3. Ultrasound imaging (B-US) examination: It is a simple, fast, accurate and low-cost examination. Through ultrasound examination, the following can be obtained: ① dilatation of the intrahepatic bile duct, proving the obstruction of the bile duct; ② the site of obstruction is in the bile duct, but in a few cases, the lesions at the distal end of the common bile duct are difficult to show due to obesity, intestinal gas or other operations in the past; ③ the nature of the bile duct obstruction lesions. Therefore, ultrasound examination is the preferred examination method for patients with obstructive jaundice.

Ultrasound imaging can directly detect tumors in intrahepatic bile duct cancer, but it is generally difficult to directly detect tumors in extrahepatic bile duct cancer. However, the location of the tumor can be inferred based on the dilation of the intrahepatic and extrahepatic bile duct trees. If ultrasound imaging shows dilation of the intrahepatic bile duct and normal extrahepatic bile duct and a small gallbladder, it means that the obstruction is in the hilar part of the liver, suggesting the possibility of hilar bile duct cancer; if the intrahepatic and extrahepatic bile ducts are dilated with an enlarged gallbladder, it means that the obstruction is in the middle and lower bile ducts, suggesting a diagnosis of middle and lower bile duct cancer.

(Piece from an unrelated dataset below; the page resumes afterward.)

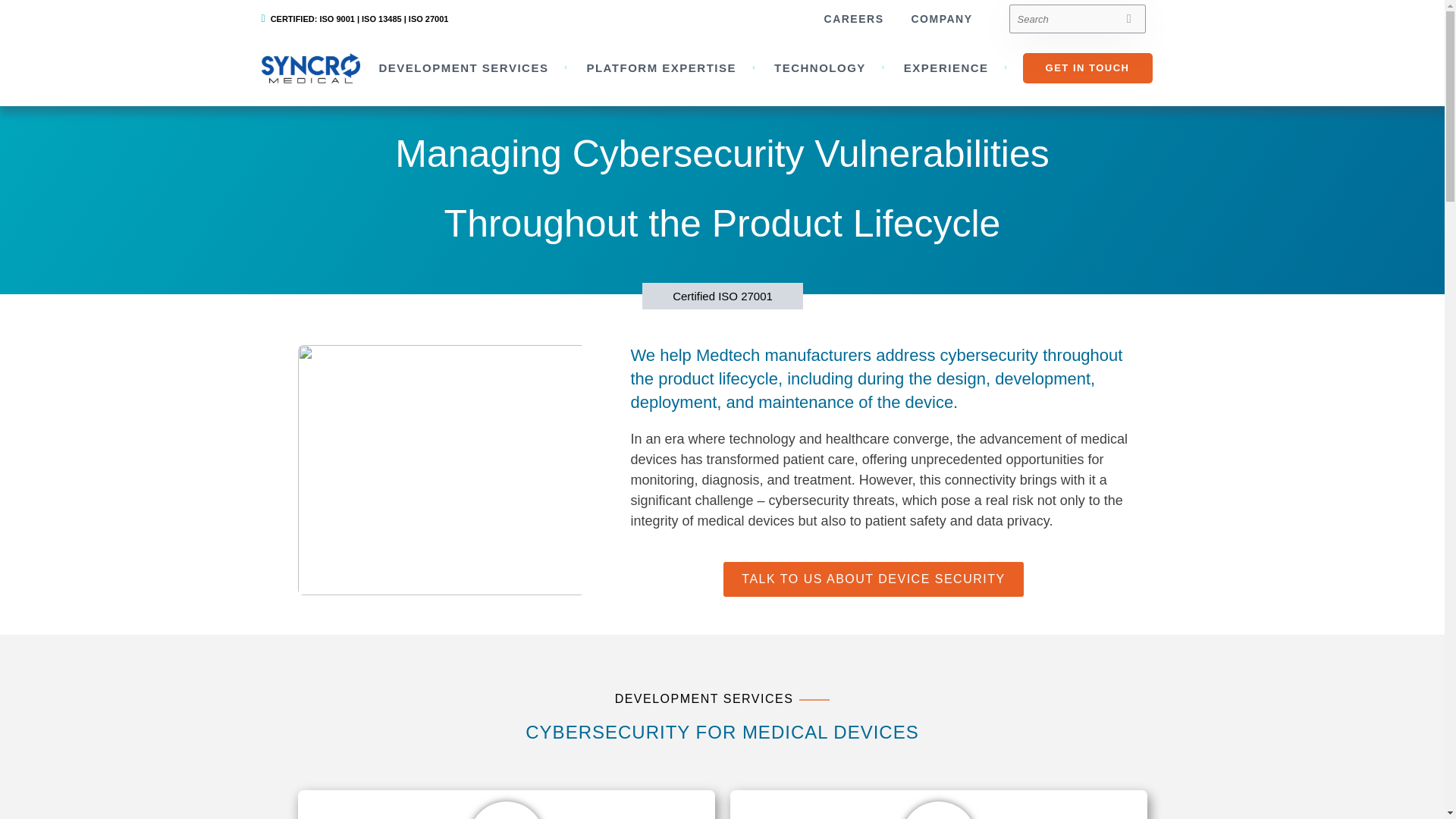
CAREERS (854, 18)
DEVELOPMENT SERVICES (463, 68)
COMPANY (940, 18)
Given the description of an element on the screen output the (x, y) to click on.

4. Color Doppler ultrasound examination: It can also provide information about whether the portal vein and hepatic artery are invaded, which helps to evaluate the resectability of the tumor. Endoscopic ultrasound is a technology developed in recent years. Because it avoids the interference of intestinal gas and uses a high-frequency ultrasound probe, it can show extrahepatic bile duct tumors more clearly and accurately. Its accuracy in judging the depth of infiltration of middle and lower bile duct cancer and hilar bile duct cancer can reach 82.8% and 85% respectively. In addition, it can also help to determine whether regional lymph nodes have metastasized. Under ultrasound guidance, it is also possible to perform exfoliated cell examination of bile at the obstruction site and histological examination of direct puncture of the lesion tissue, but the positive rate of the former is only 58%, and the latter can reach 74%.

The differential diagnosis should take into account other causes of extrahepatic and intrahepatic cholestatic jaundice. Common bile duct stones are characterized by paroxysmal partial obstruction, accompanied by the unique triad of cholelithiasis (jaundice, abdominal pain, and fever); while malignant obstructive jaundice is generally painless and progressive jaundice. In obstruction caused by stones, bilirubin rarely exceeds 150 mg/L and is usually below 100 mg/L. Malignant tumors at the lower end of the common bile duct are often accompanied by gallbladder enlargement, while stone obstruction is less common.